Beware cached IDispatch

I’ve kinda given it away there with the title, but we had an interesting set of symptoms exhibited the other day while trying to call a function in an Excel workbook via F#. It appeared that the function being called would fail depending on what had been called previously. Very odd.

A bit of background: as you may know, if you add functions to the worksheet or workbook code in Excel then they appear as callable methods on the objects themselves. This is achieved with the use of dynamic dispatch and IDispatch. For example, creating a workbook with this function in it’s VBA code:

Public Function Foo() As Double
    Foo = 100
End Function

Means you can call it like this:

MsgBox CStr(ThisWorkbook.Foo)

As well as being able to call it like this from within the Excel session (i.e. in other VBA code in the process), you can also access it externally using the COM object model that Office applications expose. For instance, you can use VBScript:

Dim excel, wkb
Set excel = CreateObject("Excel.Application")
Set wkb = excel.Workbooks.Open("a.xls")
WScript.Echo wkb.Foo

Or, more interesting, using F#:

    let excel = new Excel.ApplicationClass()

    let wkb = excel.Workbooks.Open(@”c:\a.xls”)

    wkb.GetType().InvokeMember(“Foo”, BindingFlags.InvokeMethod, null, wkb, null)

The key part here is that we’re using wks.GetType() to get a managed representation of the unmanaged Excel COM interface. Under the covers this is creating a runtime callable wrapper (RCW) to wrap the worksheet COM object.

However, the problem we were seeing was that opening multiple sheets resulted in failures to call the method in certain situations. Although the VBA signature was exactly the same in all of the sheets, it seemed that opening b.xls after a.xls, would fail; returning null when we expected it to return a value. If we opened c.xls after b.xls, it would fail in a different way; never actually making it to the body of the function. Very odd.
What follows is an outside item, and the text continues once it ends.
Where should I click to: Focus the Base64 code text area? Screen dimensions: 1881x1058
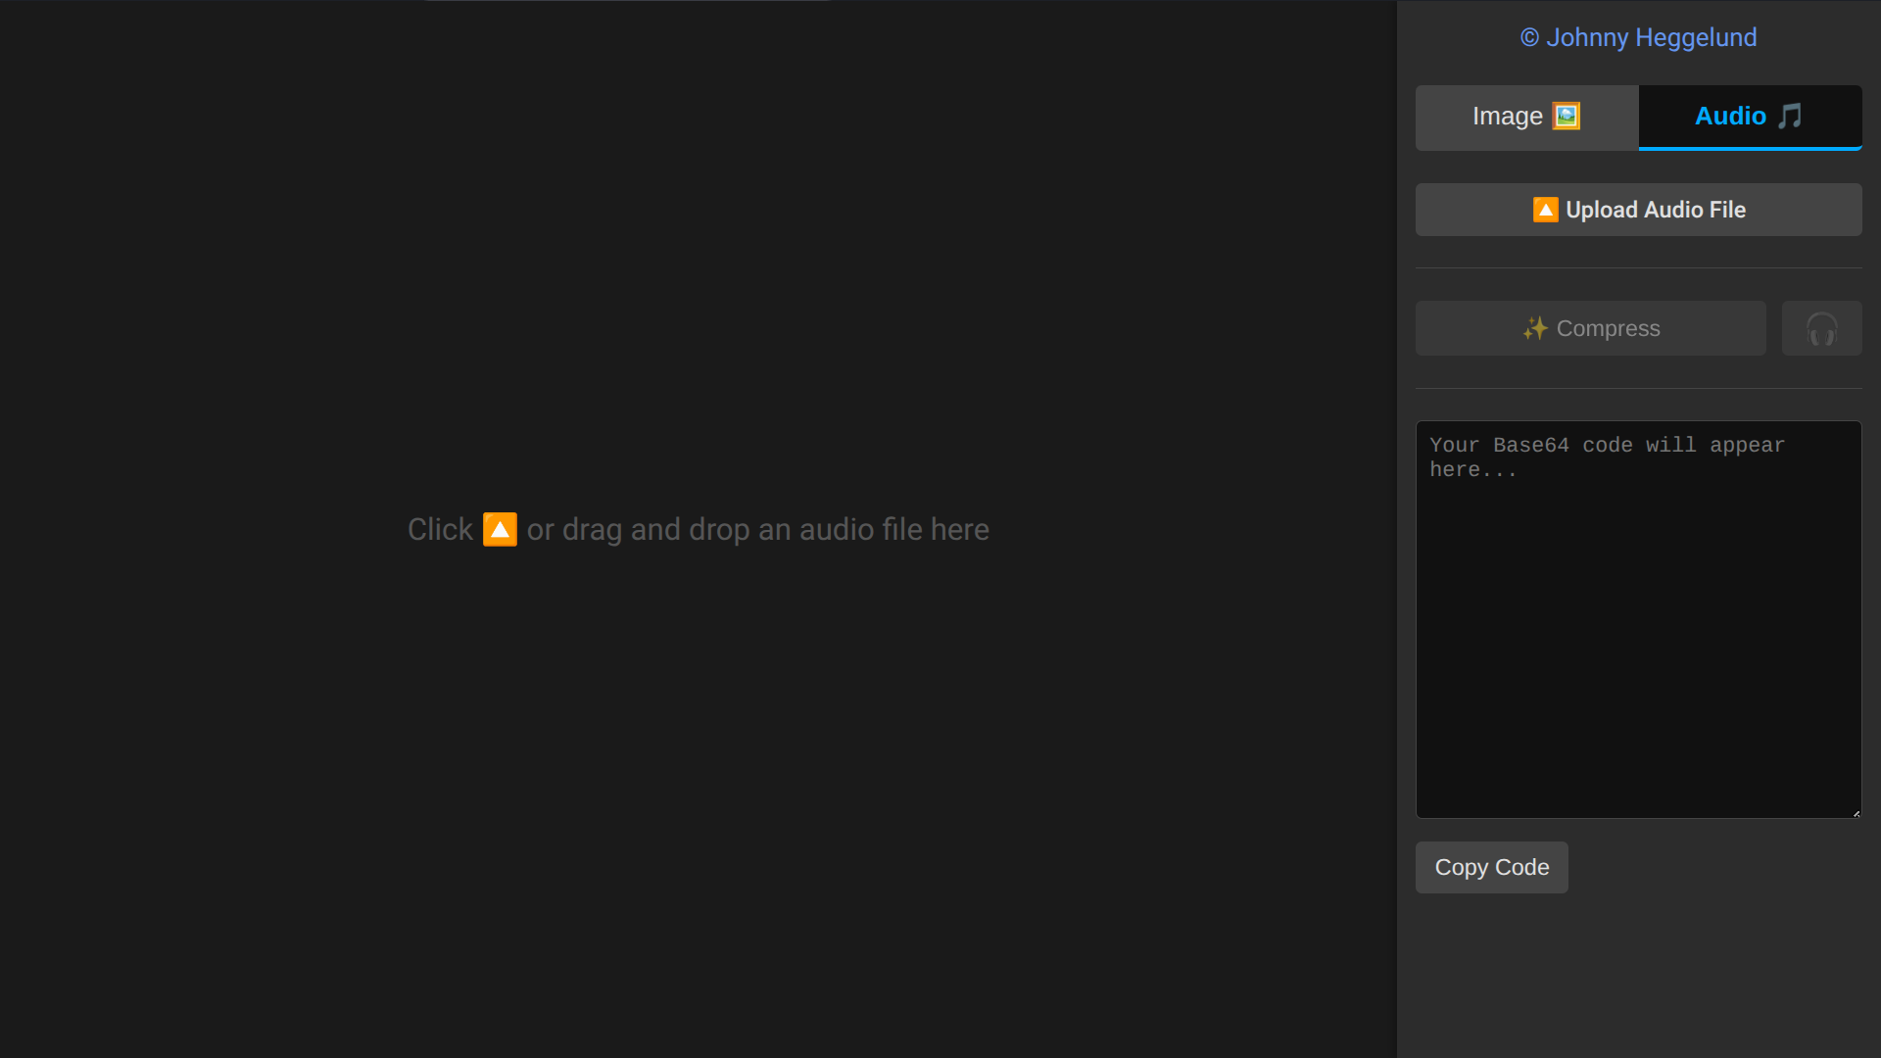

My first suspicion was that it was somehow related to COM object vs .NET object lifetime. This is quite a common problem whens invoking Excel using managed code. It’s bad mixing COM and .NET anyway; generally deterministic, reference-counted lifetime semantics don’t play well with the garbage collector. Throwing an app with a full-blown UI being managed as COM object into the mix just complicates matters further. Anyway, it’s been widely discussed, so I won’t say any more about it here; suffice to say that calling Marshal.ReleaseCOMObject and GC.Collect got us to the point where we could see the Excel process terminating, so we knew that the failure wasn’t due to some state being cached inside there.

So we concentrated on different aspects of the problem:

  • Given the pattern of failures, it seemed that the order of opening the sheets and calling affected the outcome. This hinted that something was persisting betweeen calls, but not in the client (Excel) site.
  • The code had previously worked when written in VBScript, so there was nothing intrinsically wrong with the operations we were performing.

This seemed to strongly indicate that something was being cached at the .NET level. And the major difference between the .NET code and the VBScript was that the former used Type.GetType() on the worksheet object to get it’s managed representation, while the latter used the IDispatch directly.

So it looked like GetType() was caching some information about the particular IDispatch implementation that it encountered first, then reusing that for subsequent worksheet implementations which actually had a slightly different layout, i.e. although they also had the Foo function which we were trying to call, they had a different set of other dynamic functions too.

After a bit of digging about I uncovered this gem: the mapping between interface pointers and runtime callable wrappers. Which seemed to describe exactly what we were seeing. The first time through the loop, the runtime is asked to get the type and is given a COM pointer, for which it creates a RCW that we can use to invoke Foo. The second time through the loop, the runtime thinks it’s seen the object before, so rather than perform the expensive operation of creating the RCW again, it just returns the original one. The problem is, the underlying COM object is different!

So, in order to prevent the runtime for trying to cache the RCW, we need to use Marshal.GetUniqueObjectForIUnknown and that does the trick nicely. We first need to get an IUnknown for our object, than convert that back into an object, which is actually a RCW:

    let wkb = Marshal.GetUniqueObjectForIUnknown(Marshal.GetIUnknownForObject(wkb))

Although it’s less efficent, at least the code works, and it finally allows us to call the dynamic methods on the workbook object from F# .NET.

It will be interesting to see how dynamic in .NET 4.0 addresses this kind of issue.